§ **DATA TO PROCESS**
....

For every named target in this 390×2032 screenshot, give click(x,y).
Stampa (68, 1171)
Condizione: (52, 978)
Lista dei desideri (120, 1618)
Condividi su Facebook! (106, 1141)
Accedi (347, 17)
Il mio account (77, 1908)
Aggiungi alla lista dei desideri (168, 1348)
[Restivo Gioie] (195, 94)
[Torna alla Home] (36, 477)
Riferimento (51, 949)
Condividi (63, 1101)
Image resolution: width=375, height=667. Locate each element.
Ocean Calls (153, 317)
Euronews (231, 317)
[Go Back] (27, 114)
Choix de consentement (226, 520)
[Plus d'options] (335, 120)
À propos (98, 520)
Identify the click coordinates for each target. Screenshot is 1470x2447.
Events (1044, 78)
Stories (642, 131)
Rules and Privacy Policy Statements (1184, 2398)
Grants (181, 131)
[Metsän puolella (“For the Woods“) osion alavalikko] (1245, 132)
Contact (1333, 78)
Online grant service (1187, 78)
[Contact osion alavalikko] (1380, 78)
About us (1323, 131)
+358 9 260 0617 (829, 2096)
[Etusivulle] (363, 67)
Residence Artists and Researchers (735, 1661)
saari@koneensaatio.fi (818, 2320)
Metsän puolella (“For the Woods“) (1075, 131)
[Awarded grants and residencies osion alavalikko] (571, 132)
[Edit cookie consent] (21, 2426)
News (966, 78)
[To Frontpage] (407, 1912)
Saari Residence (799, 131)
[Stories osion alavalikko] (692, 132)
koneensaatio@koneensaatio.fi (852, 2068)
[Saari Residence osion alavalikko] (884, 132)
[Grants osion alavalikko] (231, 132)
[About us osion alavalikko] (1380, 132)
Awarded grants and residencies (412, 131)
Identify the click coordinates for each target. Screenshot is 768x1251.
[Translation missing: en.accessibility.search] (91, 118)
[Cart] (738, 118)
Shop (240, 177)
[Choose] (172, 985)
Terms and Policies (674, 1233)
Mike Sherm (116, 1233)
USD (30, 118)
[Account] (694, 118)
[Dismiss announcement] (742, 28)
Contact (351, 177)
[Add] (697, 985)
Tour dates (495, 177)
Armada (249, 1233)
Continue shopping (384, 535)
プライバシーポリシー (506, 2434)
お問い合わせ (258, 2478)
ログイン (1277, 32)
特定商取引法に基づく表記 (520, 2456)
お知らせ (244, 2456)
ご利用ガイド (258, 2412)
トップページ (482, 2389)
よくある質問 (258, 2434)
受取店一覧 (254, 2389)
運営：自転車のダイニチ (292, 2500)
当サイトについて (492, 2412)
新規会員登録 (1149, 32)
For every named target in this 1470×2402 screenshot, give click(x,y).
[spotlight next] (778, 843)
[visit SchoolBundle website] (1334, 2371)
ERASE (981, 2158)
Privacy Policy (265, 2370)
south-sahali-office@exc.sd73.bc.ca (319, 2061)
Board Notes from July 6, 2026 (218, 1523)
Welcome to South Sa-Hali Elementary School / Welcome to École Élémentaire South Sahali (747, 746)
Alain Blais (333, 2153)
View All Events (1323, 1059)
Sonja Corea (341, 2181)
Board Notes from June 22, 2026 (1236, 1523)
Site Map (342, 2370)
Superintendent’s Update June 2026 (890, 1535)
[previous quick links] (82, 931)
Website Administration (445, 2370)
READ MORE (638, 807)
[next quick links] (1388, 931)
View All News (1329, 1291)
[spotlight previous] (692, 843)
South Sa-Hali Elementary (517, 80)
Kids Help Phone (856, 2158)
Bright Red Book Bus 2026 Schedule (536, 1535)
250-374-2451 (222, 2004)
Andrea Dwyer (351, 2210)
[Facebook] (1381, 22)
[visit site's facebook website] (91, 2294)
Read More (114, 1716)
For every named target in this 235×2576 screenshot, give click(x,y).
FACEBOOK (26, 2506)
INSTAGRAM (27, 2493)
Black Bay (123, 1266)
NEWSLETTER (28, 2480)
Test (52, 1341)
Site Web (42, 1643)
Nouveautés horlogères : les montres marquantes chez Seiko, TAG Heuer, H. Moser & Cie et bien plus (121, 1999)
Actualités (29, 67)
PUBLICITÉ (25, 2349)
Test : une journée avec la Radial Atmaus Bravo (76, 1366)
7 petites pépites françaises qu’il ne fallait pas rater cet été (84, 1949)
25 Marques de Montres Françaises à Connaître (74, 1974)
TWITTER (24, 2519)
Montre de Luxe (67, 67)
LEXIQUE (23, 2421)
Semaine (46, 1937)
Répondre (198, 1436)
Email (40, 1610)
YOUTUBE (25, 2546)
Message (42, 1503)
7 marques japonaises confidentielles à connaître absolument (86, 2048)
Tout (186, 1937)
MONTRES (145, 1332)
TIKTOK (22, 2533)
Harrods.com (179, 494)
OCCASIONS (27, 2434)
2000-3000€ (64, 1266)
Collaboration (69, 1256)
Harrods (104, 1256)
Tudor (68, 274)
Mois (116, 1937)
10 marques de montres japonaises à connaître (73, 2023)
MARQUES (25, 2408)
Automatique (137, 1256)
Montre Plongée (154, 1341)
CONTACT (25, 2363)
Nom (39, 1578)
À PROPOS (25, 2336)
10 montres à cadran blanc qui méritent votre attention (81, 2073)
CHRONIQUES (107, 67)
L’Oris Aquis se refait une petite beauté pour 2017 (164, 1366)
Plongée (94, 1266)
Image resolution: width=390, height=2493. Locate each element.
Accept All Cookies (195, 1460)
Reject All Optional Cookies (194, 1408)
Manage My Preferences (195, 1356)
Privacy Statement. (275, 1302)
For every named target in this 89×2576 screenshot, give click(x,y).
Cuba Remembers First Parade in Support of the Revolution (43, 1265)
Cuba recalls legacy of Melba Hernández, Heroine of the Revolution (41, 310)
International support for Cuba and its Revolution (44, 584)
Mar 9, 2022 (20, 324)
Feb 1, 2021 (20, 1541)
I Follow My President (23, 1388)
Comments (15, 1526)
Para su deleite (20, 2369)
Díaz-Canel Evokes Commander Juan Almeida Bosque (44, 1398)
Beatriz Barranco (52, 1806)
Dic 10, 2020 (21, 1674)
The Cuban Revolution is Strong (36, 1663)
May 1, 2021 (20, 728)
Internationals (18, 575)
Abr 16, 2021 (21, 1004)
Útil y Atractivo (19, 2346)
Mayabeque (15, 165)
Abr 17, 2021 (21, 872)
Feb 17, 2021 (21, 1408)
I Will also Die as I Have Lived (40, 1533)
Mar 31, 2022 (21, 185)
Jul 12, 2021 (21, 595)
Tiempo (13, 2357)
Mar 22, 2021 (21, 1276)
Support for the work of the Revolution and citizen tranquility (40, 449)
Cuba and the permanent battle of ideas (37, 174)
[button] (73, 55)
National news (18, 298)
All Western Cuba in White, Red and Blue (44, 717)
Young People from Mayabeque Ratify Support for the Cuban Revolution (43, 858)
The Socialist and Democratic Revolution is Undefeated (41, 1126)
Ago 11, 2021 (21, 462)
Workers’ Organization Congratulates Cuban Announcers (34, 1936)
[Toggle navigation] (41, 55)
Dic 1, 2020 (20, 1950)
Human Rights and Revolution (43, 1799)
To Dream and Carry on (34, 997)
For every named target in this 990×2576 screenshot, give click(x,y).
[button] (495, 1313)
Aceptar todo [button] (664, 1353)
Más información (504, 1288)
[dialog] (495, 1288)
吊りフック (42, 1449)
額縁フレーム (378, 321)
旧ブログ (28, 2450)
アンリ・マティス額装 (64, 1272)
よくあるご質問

....

§ **WHAT YOU SHOULD DO**
Would you transcribe the data above exactly as it stands?

§ **SOLUTION**
For every named target in this 390×2032 screenshot, give click(x,y).
Stampa (68, 1171)
Condizione: (52, 978)
Lista dei desideri (120, 1618)
Condividi su Facebook! (106, 1141)
Accedi (347, 17)
Il mio account (77, 1908)
Aggiungi alla lista dei desideri (168, 1348)
[Restivo Gioie] (195, 94)
[Torna alla Home] (36, 477)
Riferimento (51, 949)
Condividi (63, 1101)
Image resolution: width=375, height=667. Locate each element.
Ocean Calls (153, 317)
Euronews (231, 317)
[Go Back] (27, 114)
Choix de consentement (226, 520)
[Plus d'options] (335, 120)
À propos (98, 520)
Identify the click coordinates for each target. Screenshot is 1470x2447.
Events (1044, 78)
Stories (642, 131)
Rules and Privacy Policy Statements (1184, 2398)
Grants (181, 131)
[Metsän puolella (“For the Woods“) osion alavalikko] (1245, 132)
Contact (1333, 78)
Online grant service (1187, 78)
[Contact osion alavalikko] (1380, 78)
About us (1323, 131)
+358 9 260 0617 (829, 2096)
[Etusivulle] (363, 67)
Residence Artists and Researchers (735, 1661)
saari@koneensaatio.fi (818, 2320)
Metsän puolella (“For the Woods“) (1075, 131)
[Awarded grants and residencies osion alavalikko] (571, 132)
[Edit cookie consent] (21, 2426)
News (966, 78)
[To Frontpage] (407, 1912)
Saari Residence (799, 131)
[Stories osion alavalikko] (692, 132)
koneensaatio@koneensaatio.fi (852, 2068)
[Saari Residence osion alavalikko] (884, 132)
[Grants osion alavalikko] (231, 132)
[About us osion alavalikko] (1380, 132)
Awarded grants and residencies (412, 131)
Identify the click coordinates for each target. Screenshot is 768x1251.
[Translation missing: en.accessibility.search] (91, 118)
[Cart] (738, 118)
Shop (240, 177)
[Choose] (172, 985)
Terms and Policies (674, 1233)
Mike Sherm (116, 1233)
USD (30, 118)
[Account] (694, 118)
[Dismiss announcement] (742, 28)
Contact (351, 177)
[Add] (697, 985)
Tour dates (495, 177)
Armada (249, 1233)
Continue shopping (384, 535)
プライバシーポリシー (506, 2434)
お問い合わせ (258, 2478)
ログイン (1277, 32)
特定商取引法に基づく表記 (520, 2456)
お知らせ (244, 2456)
ご利用ガイド (258, 2412)
トップページ (482, 2389)
よくある質問 (258, 2434)
受取店一覧 (254, 2389)
運営：自転車のダイニチ (292, 2500)
当サイトについて (492, 2412)
新規会員登録 (1149, 32)
For every named target in this 1470×2402 screenshot, give click(x,y).
[spotlight next] (778, 843)
[visit SchoolBundle website] (1334, 2371)
ERASE (981, 2158)
Privacy Policy (265, 2370)
south-sahali-office@exc.sd73.bc.ca (319, 2061)
Board Notes from July 6, 2026 (218, 1523)
Welcome to South Sa-Hali Elementary School / Welcome to École Élémentaire South Sahali (747, 746)
Alain Blais (333, 2153)
View All Events (1323, 1059)
Sonja Corea (341, 2181)
Board Notes from June 22, 2026 (1236, 1523)
Site Map (342, 2370)
Superintendent’s Update June 2026 (890, 1535)
[previous quick links] (82, 931)
Website Administration (445, 2370)
READ MORE (638, 807)
[next quick links] (1388, 931)
View All News (1329, 1291)
[spotlight previous] (692, 843)
South Sa-Hali Elementary (517, 80)
Kids Help Phone (856, 2158)
Bright Red Book Bus 2026 Schedule (536, 1535)
250-374-2451 (222, 2004)
Andrea Dwyer (351, 2210)
[Facebook] (1381, 22)
[visit site's facebook website] (91, 2294)
Read More (114, 1716)
For every named target in this 235×2576 screenshot, give click(x,y).
FACEBOOK (26, 2506)
INSTAGRAM (27, 2493)
Black Bay (123, 1266)
NEWSLETTER (28, 2480)
Test (52, 1341)
Site Web (42, 1643)
Nouveautés horlogères : les montres marquantes chez Seiko, TAG Heuer, H. Moser & Cie et bien plus (121, 1999)
Actualités (29, 67)
PUBLICITÉ (25, 2349)
Test : une journée avec la Radial Atmaus Bravo (76, 1366)
7 petites pépites françaises qu’il ne fallait pas rater cet été (84, 1949)
25 Marques de Montres Françaises à Connaître (74, 1974)
TWITTER (24, 2519)
Montre de Luxe (67, 67)
LEXIQUE (23, 2421)
Semaine (46, 1937)
Répondre (198, 1436)
Email (40, 1610)
YOUTUBE (25, 2546)
Message (42, 1503)
7 marques japonaises confidentielles à connaître absolument (86, 2048)
Tout (186, 1937)
MONTRES (145, 1332)
TIKTOK (22, 2533)
Harrods.com (179, 494)
OCCASIONS (27, 2434)
2000-3000€ (64, 1266)
Collaboration (69, 1256)
Harrods (104, 1256)
Tudor (68, 274)
Mois (116, 1937)
10 marques de montres japonaises à connaître (73, 2023)
MARQUES (25, 2408)
Automatique (137, 1256)
Montre Plongée (154, 1341)
CONTACT (25, 2363)
Nom (39, 1578)
À PROPOS (25, 2336)
10 montres à cadran blanc qui méritent votre attention (81, 2073)
CHRONIQUES (107, 67)
L’Oris Aquis se refait une petite beauté pour 2017 (164, 1366)
Plongée (94, 1266)
Image resolution: width=390, height=2493. Locate each element.
Accept All Cookies (195, 1460)
Reject All Optional Cookies (194, 1408)
Manage My Preferences (195, 1356)
Privacy Statement. (275, 1302)
For every named target in this 89×2576 screenshot, give click(x,y).
Cuba Remembers First Parade in Support of the Revolution (43, 1265)
Cuba recalls legacy of Melba Hernández, Heroine of the Revolution (41, 310)
International support for Cuba and its Revolution (44, 584)
Mar 9, 2022 (20, 324)
Feb 1, 2021 (20, 1541)
I Follow My President (23, 1388)
Comments (15, 1526)
Para su deleite (20, 2369)
Díaz-Canel Evokes Commander Juan Almeida Bosque (44, 1398)
Beatriz Barranco (52, 1806)
Dic 10, 2020 (21, 1674)
The Cuban Revolution is Strong (36, 1663)
May 1, 2021 (20, 728)
Internationals (18, 575)
Abr 16, 2021 (21, 1004)
Útil y Atractivo (19, 2346)
Mayabeque (15, 165)
Abr 17, 2021 (21, 872)
Feb 17, 2021 (21, 1408)
I Will also Die as I Have Lived (40, 1533)
Mar 31, 2022 (21, 185)
Jul 12, 2021 (21, 595)
Tiempo (13, 2357)
Mar 22, 2021 (21, 1276)
Support for the work of the Revolution and citizen tranquility (40, 449)
Cuba and the permanent battle of ideas (37, 174)
[button] (73, 55)
National news (18, 298)
All Western Cuba in White, Red and Blue (44, 717)
Young People from Mayabeque Ratify Support for the Cuban Revolution (43, 858)
The Socialist and Democratic Revolution is Undefeated (41, 1126)
Ago 11, 2021 (21, 462)
Workers’ Organization Congratulates Cuban Announcers (34, 1936)
[Toggle navigation] (41, 55)
Dic 1, 2020 (20, 1950)
Human Rights and Revolution (43, 1799)
To Dream and Carry on (34, 997)
For every named target in this 990×2576 screenshot, give click(x,y).
[button] (495, 1313)
Aceptar todo [button] (664, 1353)
Más información (504, 1288)
[dialog] (495, 1288)
吊りフック (42, 1449)
額縁フレーム (378, 321)
旧ブログ (28, 2450)
アンリ・マティス額装 (64, 1272)
よくあるご質問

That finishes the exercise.